TEXTE FOURNI:
=====

Je pense, par exemple, aux formations en droit et en sciences économiques offertes par l’Université Panthéon-Assas. Il y a aussi les formations en architecture par l’École nationale supérieure d'architecture de Nantes, des formations en médecine, celles que nous dispensons en lien avec la MCCI sur des BTS. 

Il y a aujourd’hui cinq écoles françaises à Maurice ; il devrait y en avoir une autre assez prochainement.»

Encore une fois, comment l’expliquer ?
Cela s’inscrit totalement dans les orientations qui ont été arrêtées par le président de la République pour renforcer les liens, notamment avec la jeunesse, et les liens éducatifs avec les pays partenaires, Maurice au premier plan. Au-delà, il y a peut-être des réflexions à avoir sur la place de la francophonie dans le système éducatif mauricien. À ce sujet, un grand développement a lieu à l’occasion de la visite du Président.

=====

CONSIGNE 1: Redonnez fidèlement le passage du texte sur les formations françaises à Maurice qui va de « Je pense, par » jusqu'à « comment l’expliquer ? ».
CONSIGNE 2: Indiquez si chacune des affirmations suivantes concorde avec le texte sur les formations françaises à Maurice en répondant par oui ou non et en citant mot pour mot les termes du texte qui tranchent. (a) Il existe aujourd'hui cinq écoles françaises à Maurice. (b) Les formations en architecture sont offertes par l'Université Panthéon-Assas. (c) Les formations dispensées en lien avec la MCCI portent sur des BTS.
CONSIGNE 3: Reprenez le texte sur les formations françaises à Maurice après sa dernière phrase et poursuivez-le.

(Entrées du jeu de données)
=====

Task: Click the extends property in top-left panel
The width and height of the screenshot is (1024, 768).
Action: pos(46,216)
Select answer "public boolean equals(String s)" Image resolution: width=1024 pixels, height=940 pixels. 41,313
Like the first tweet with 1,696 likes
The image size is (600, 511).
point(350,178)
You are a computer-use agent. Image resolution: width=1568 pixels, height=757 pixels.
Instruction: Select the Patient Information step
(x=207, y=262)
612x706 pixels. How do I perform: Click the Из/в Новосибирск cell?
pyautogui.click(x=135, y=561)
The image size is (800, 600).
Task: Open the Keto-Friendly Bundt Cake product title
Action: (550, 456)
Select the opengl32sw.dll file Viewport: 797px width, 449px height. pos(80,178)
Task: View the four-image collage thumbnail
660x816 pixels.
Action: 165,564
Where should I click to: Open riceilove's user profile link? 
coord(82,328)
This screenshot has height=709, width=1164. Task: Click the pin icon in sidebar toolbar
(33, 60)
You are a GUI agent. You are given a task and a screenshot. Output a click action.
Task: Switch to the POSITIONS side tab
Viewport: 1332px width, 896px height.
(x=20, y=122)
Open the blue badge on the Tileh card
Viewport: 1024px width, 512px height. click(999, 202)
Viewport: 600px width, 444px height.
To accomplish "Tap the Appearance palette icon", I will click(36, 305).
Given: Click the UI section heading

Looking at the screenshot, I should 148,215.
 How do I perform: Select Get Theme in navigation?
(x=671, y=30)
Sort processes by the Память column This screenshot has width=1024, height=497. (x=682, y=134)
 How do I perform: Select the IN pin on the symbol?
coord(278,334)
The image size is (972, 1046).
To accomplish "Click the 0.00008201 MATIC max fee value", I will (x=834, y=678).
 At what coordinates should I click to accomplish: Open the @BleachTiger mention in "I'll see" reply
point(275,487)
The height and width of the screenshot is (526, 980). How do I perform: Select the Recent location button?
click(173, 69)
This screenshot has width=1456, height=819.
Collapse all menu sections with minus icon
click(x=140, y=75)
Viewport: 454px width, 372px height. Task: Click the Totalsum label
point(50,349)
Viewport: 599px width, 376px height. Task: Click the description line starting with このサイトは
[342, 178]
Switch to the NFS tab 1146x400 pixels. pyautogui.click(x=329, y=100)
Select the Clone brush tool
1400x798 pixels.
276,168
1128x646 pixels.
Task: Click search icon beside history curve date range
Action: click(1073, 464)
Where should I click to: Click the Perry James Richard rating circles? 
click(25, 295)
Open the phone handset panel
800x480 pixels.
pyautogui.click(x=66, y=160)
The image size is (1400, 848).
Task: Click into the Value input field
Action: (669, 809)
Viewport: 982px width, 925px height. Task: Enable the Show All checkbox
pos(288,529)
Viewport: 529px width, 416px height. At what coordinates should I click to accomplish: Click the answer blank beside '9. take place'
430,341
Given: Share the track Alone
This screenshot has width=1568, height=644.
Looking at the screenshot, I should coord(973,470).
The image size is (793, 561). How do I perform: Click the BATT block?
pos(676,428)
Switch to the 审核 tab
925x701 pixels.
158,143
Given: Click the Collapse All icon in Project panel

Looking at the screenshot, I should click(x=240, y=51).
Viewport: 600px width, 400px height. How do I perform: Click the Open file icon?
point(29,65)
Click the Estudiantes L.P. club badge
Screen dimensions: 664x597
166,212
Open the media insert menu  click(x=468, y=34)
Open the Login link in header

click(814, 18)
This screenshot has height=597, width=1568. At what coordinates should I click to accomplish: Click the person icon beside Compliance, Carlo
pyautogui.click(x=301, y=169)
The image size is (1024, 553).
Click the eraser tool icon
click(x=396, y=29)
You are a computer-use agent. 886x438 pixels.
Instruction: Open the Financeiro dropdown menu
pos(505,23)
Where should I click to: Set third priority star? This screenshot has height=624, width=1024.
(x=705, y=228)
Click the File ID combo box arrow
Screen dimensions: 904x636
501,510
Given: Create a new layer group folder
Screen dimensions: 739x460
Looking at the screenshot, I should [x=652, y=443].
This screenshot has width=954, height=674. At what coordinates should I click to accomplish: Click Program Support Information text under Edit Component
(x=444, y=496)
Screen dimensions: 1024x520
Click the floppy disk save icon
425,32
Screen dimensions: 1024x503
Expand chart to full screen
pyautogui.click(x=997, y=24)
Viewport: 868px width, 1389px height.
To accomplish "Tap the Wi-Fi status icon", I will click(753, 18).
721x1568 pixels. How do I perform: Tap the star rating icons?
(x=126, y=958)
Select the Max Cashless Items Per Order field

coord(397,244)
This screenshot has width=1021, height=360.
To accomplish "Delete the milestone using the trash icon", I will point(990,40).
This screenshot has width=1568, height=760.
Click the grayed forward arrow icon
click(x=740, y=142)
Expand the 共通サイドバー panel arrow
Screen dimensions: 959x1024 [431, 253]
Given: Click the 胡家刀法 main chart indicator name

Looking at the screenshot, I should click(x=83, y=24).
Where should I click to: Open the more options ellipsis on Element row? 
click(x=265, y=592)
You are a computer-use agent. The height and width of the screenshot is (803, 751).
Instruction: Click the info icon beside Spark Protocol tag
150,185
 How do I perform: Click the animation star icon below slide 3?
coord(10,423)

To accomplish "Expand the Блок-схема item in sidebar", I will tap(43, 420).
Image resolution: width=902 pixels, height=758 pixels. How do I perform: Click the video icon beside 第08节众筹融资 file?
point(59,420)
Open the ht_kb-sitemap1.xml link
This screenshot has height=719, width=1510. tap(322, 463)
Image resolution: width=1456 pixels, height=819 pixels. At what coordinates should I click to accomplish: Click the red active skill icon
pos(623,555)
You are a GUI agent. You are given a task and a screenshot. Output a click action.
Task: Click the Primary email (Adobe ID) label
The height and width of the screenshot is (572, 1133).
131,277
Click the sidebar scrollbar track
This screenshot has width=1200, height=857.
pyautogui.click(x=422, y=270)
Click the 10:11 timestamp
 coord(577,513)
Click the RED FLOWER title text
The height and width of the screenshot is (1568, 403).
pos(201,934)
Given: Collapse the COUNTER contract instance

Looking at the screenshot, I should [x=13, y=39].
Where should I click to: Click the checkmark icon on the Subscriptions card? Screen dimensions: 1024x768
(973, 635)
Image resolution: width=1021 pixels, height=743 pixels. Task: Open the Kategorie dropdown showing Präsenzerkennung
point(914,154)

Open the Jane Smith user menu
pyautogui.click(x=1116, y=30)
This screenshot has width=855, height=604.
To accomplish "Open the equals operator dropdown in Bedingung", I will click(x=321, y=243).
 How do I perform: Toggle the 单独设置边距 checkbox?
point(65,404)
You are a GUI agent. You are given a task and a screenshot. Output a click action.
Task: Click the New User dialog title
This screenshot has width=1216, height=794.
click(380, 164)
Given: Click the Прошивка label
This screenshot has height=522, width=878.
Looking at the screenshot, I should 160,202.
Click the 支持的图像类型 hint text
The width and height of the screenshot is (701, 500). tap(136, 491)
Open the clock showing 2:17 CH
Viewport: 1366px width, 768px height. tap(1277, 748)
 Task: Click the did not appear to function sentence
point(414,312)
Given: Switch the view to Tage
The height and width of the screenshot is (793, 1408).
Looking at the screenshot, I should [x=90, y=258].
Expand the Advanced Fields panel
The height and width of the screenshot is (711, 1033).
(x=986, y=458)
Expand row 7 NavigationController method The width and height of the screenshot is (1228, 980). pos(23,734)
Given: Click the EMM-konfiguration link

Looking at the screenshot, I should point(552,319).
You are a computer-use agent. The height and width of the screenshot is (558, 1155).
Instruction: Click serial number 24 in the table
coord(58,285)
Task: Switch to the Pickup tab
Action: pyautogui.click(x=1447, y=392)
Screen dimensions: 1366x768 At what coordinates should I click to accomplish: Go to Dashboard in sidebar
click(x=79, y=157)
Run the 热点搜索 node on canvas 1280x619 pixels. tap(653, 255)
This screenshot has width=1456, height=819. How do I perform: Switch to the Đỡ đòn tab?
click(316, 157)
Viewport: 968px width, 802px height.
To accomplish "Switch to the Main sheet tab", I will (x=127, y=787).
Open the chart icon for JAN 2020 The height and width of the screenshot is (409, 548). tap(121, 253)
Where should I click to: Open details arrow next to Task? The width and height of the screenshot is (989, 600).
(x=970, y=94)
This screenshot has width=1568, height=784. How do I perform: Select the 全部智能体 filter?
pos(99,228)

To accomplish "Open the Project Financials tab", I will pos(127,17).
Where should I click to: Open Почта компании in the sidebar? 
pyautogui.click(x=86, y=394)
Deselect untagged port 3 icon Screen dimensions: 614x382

=====

RÉPONSE 1:
Je pense, par exemple, aux formations en droit et en sciences économiques offertes par l’Université Panthéon-Assas. Il y a aussi les formations en architecture par l’École nationale supérieure d'architecture de Nantes, des formations en médecine, celles que nous dispensons en lien avec la MCCI sur des BTS. 

Il y a aujourd’hui cinq écoles françaises à Maurice ; il devrait y en avoir une autre assez prochainement.»

Encore une fois, comment l’expliquer ?

RÉPONSE 2:
(a) Oui : « Il y a aujourd’hui cinq écoles françaises à Maurice ».
(b) Non : « les formations en architecture par l’École nationale supérieure d'architecture de Nantes ».
(c) Oui : « celles que nous dispensons en lien avec la MCCI sur des BTS ».

RÉPONSE 3:
Quel est ce développement ?
Pendant la visite sera signée une déclaration d’intention afin d’expérimenter des cours bilingues en français au sein des écoles mauriciennes. Cet accord fait suite aux discussions ayant eu lieu aux Assises de l’éducation d’avril dernier, qui avaient débouché sur une volonté mutuelle d’améliorer la maîtrise du français par les plus jeunes. 

Concrètement, il s’agira d’expérimenter dans 20 écoles à Maurice et Rodrigues un enseignement bilingue en français dans une matière, en plus des cours de français déjà établis. La participation à ces cours se fera sur la base du volontariat et s’appuiera sur la proximité de la langue avec le créole mauricien. L’expérience doit durer deux ans et sera suivie de près par un groupe d’enseignants-chercheurs. 

Pour l’instant, il s’agit d’abord de former les enseignants et d’adapter les formations. Nous souhaitons adopter une approche innovante, en intégrant de nouvelles technologies comme l’IA afin de renouveler l’image de la langue française auprès des jeunes.

Je reviens sur les ressortissants français qui viennent à Maurice. Savez-vous dans quels domaines ils sont principalement ?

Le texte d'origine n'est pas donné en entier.